Records from a data collection
:::::

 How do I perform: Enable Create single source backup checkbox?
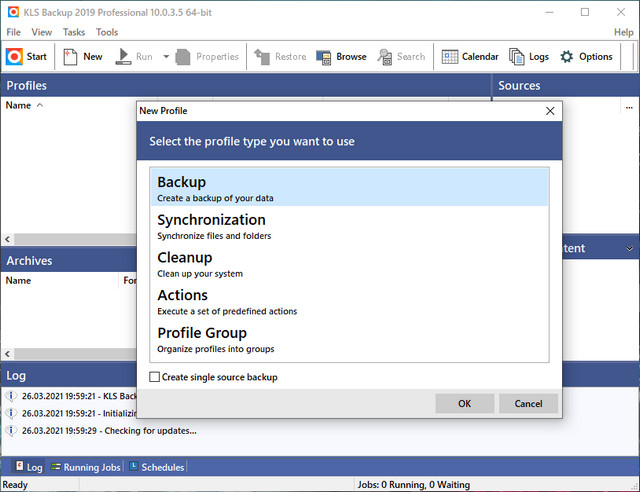pyautogui.click(x=154, y=377)
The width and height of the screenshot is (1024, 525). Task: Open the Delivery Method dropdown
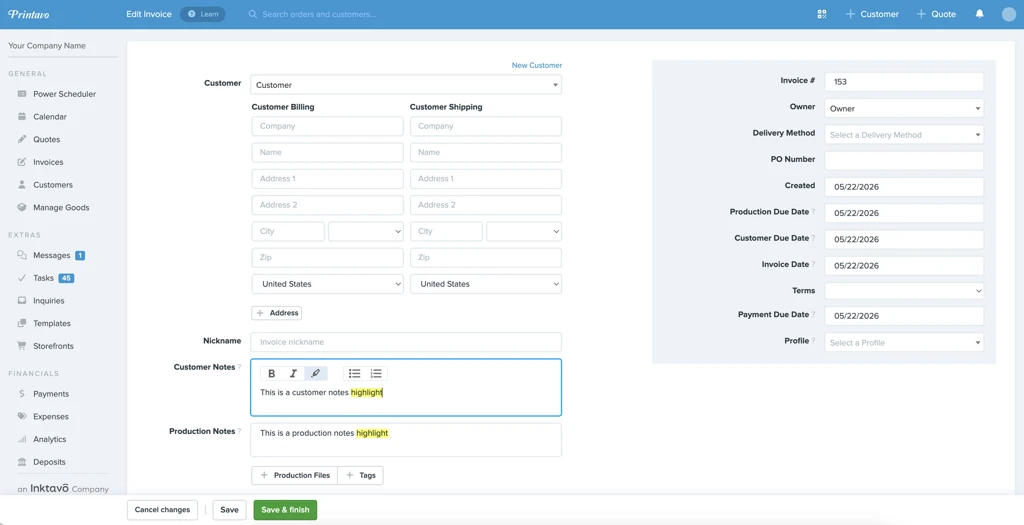pyautogui.click(x=904, y=135)
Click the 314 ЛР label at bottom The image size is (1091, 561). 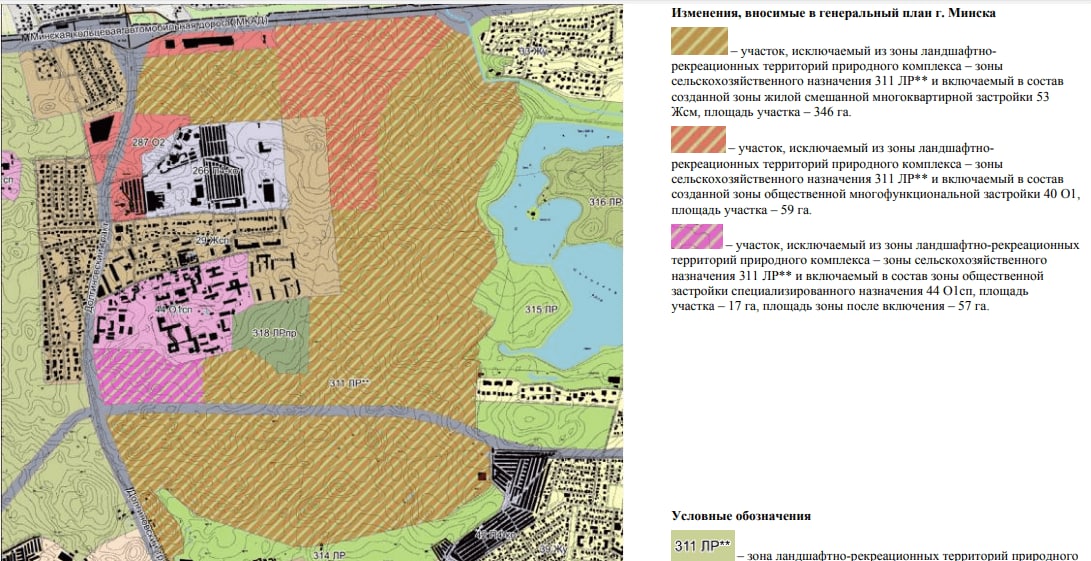tap(330, 555)

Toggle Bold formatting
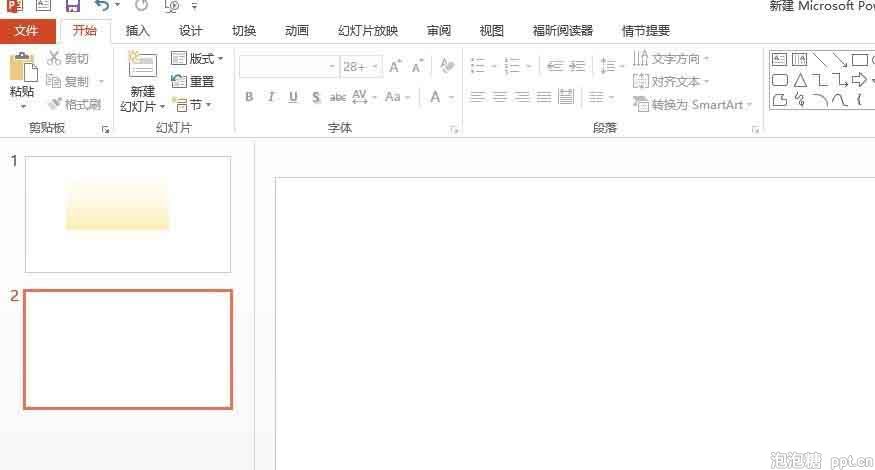click(249, 97)
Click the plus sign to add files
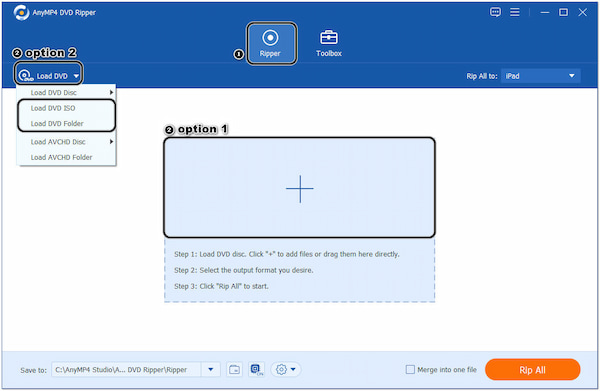600x391 pixels. click(300, 189)
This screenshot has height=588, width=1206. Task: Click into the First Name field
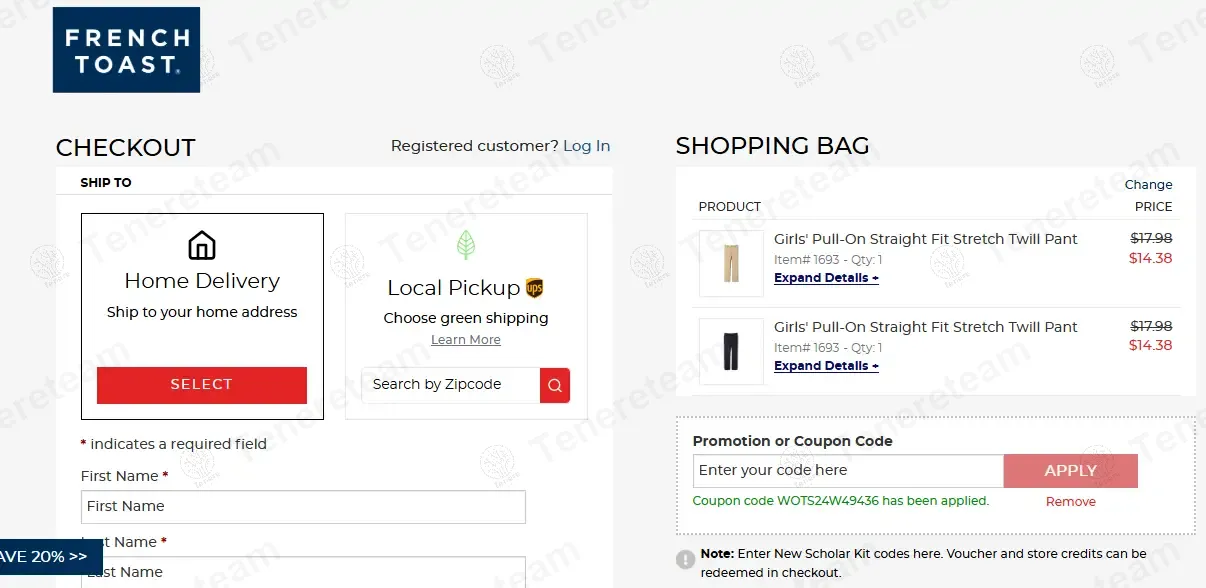tap(303, 507)
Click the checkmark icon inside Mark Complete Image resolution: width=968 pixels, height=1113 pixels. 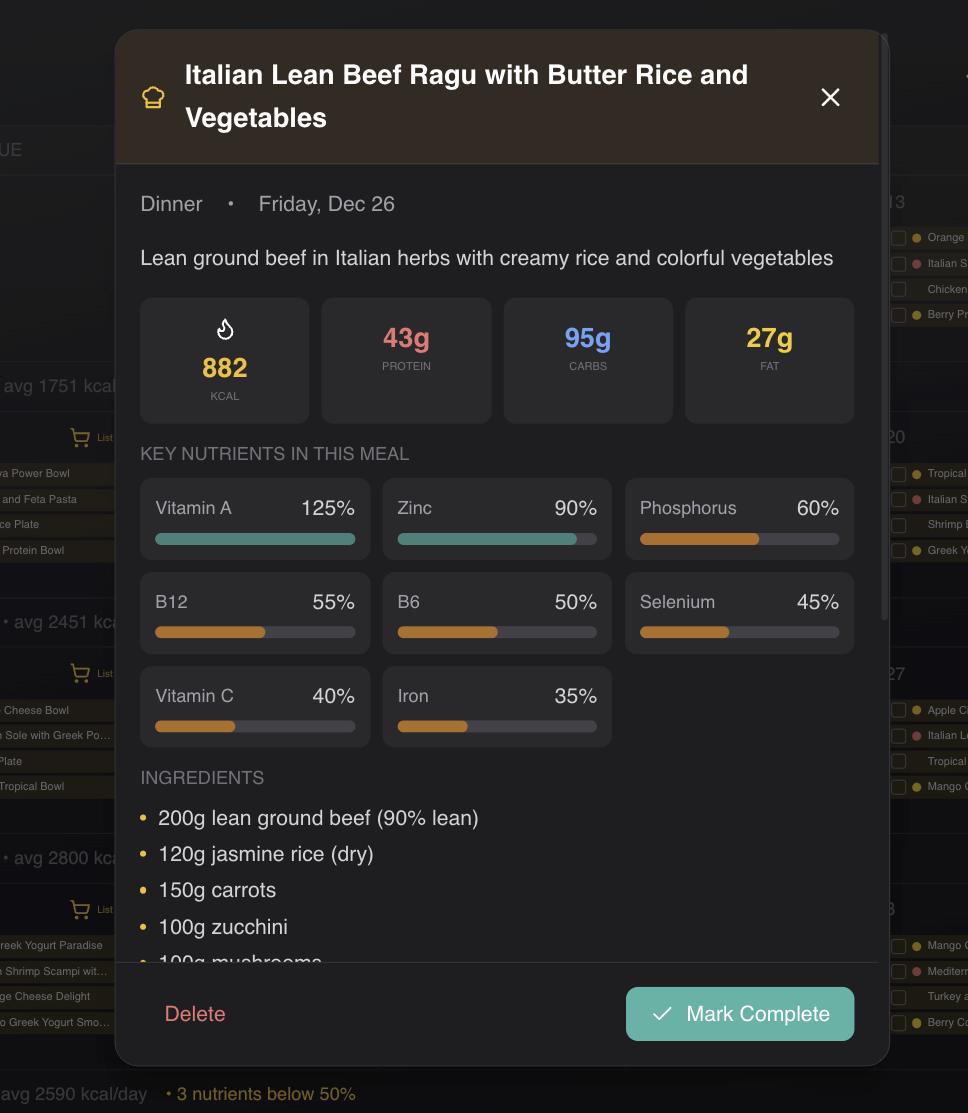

:::::

### Goal of the exercise
The lines from the one containing "This screenshot has" to the last line of the records, both included: print exactly those and nothing else, leaving out any pictures.

### Result of the exercise
This screenshot has height=588, width=1206. Task: Click into the First Name field
tap(303, 507)
Click the checkmark icon inside Mark Complete Image resolution: width=968 pixels, height=1113 pixels. 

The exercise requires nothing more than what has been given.